Se alguma mudança significativa emergir, é mais provável que venha de dentro da própria estrutura de poder e segurança — aqueles que mais se beneficiaram do regime — do que do campo reformista, que tem sido progressivamente esvaziado.

“O cenário mais provável é uma variação do regime atual, por meio de elementos internos”, disse Parsi. “É uma coisa remover a liderança do topo. O aparato de segurança é outra. Não pode simplesmente ser removido facilmente.”

Nenhuma oposição viável

Fora do Irã, o panorama é ainda mais nebuloso. Grupos de oposição no exterior permanecem profundamente fragmentados. Reza Pahlavi, o filho exilado do último Xá, ressurgiu como possível figura de unificação. Ele diz que seria um líder transitório rumo a uma democracia próspera. Mas, após mais de quatro décadas no exílio, não conseguiu construir uma coalizão política diversa ou apresentar um plano de mudança que não passe por intervenção dos EUA. E nem é o candidato favorito de Trump.

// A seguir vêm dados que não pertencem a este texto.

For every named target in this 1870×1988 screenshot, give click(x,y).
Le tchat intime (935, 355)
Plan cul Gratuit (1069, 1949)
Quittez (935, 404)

A maioria das figuras oposicionistas está fora do país e não fez o “trabalho de base”, disse Dina Esfandiary, especialista do Oriente Médio na Bloomberg Economics, acrescentando que Pahlavi “é extremamente divisivo e dividiria significativamente os iranianos.”

Essa incerteza pesa sobre muitos iranianos que tentam decidir até onde podem ir na busca por mudança. Outro receio é que a queda do regime possa causar o colapso da própria nação iraniana. Com sua diversidade étnica e regional — e alguns grupos pedindo abertamente separação — o risco de fragmentação é real.

É provável que seja apenas uma questão de tempo até que uma nova onda de protestos surja. E, como os líderes em Teerã certamente lembram, a revolução de 1979 foi resultado de um movimento de protestos que durou mais de um ano, oscilando até finalmente derrubar o Xá.

“Não acho que esses sejam os últimos protestos”, disse Esfandiary. “Uma linha foi cruzada e chegamos a um ponto sem retorno.”